Record extracts Start Marker

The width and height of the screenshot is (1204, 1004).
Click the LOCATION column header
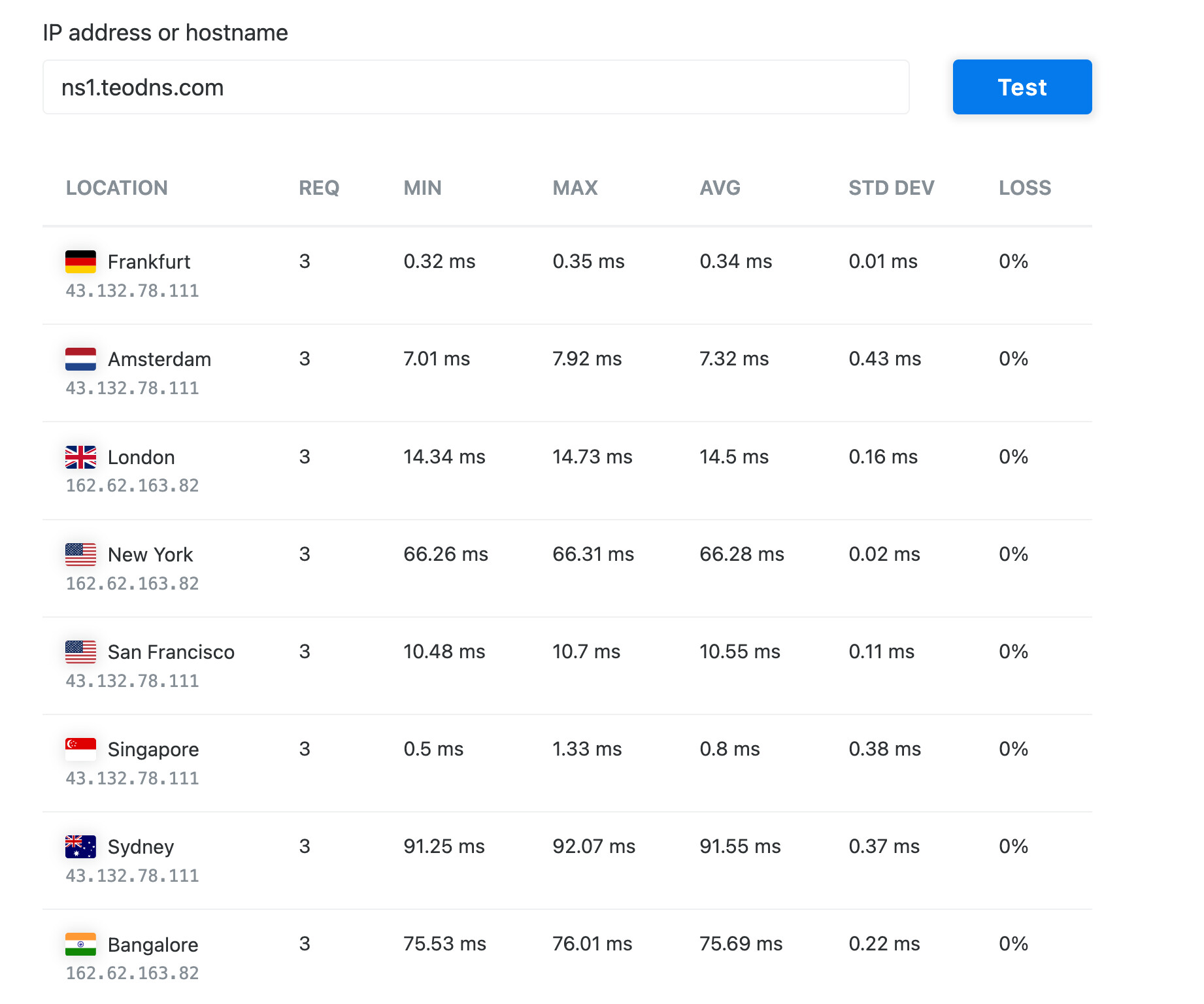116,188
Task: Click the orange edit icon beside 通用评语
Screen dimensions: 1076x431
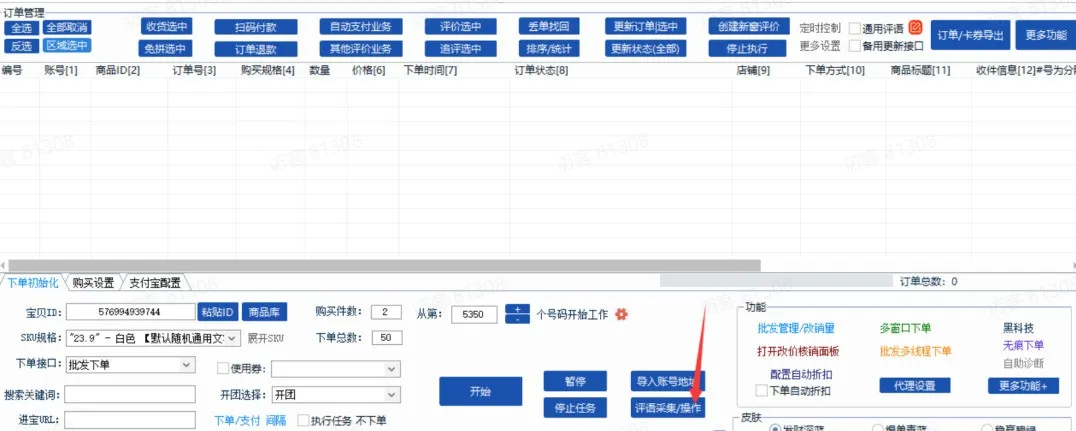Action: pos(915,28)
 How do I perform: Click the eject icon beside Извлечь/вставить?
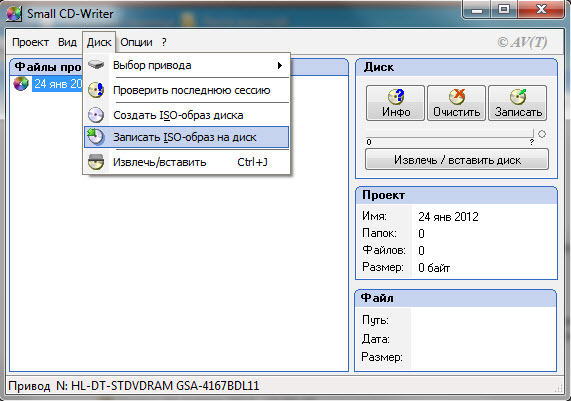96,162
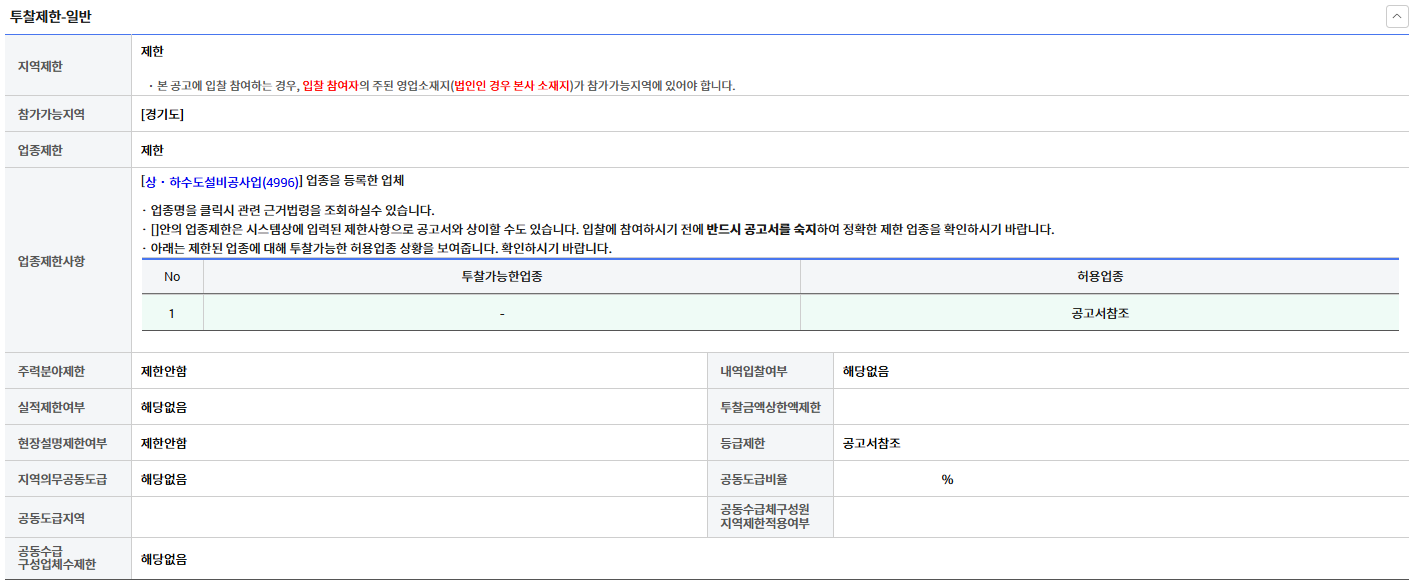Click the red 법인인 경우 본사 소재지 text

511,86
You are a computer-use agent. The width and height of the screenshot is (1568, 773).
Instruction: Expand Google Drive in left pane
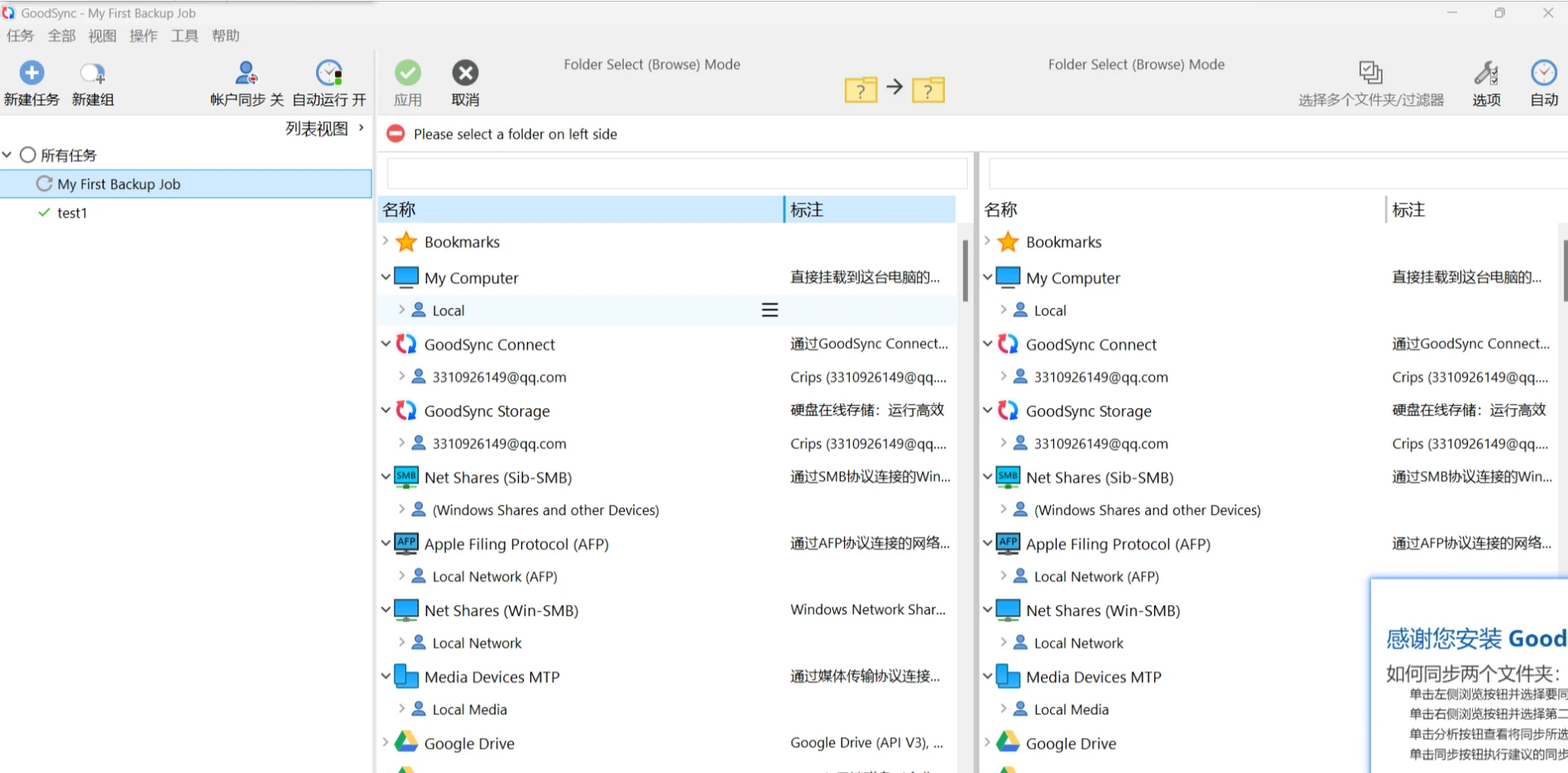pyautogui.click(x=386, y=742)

Record extracts End Marker

## [Aim of the task]
From the entries above, write out every line without a single change, skipping the images.

## [Result of the exercise]
The width and height of the screenshot is (1204, 1004).
Click the LOCATION column header
116,188
Task: Click the orange edit icon beside 通用评语
Screen dimensions: 1076x431
Action: pos(915,28)
 How do I perform: Click the eject icon beside Извлечь/вставить?
96,162
Click the red 법인인 경우 본사 소재지 text

511,86
You are a computer-use agent. The width and height of the screenshot is (1568, 773).
Instruction: Expand Google Drive in left pane
pyautogui.click(x=386, y=742)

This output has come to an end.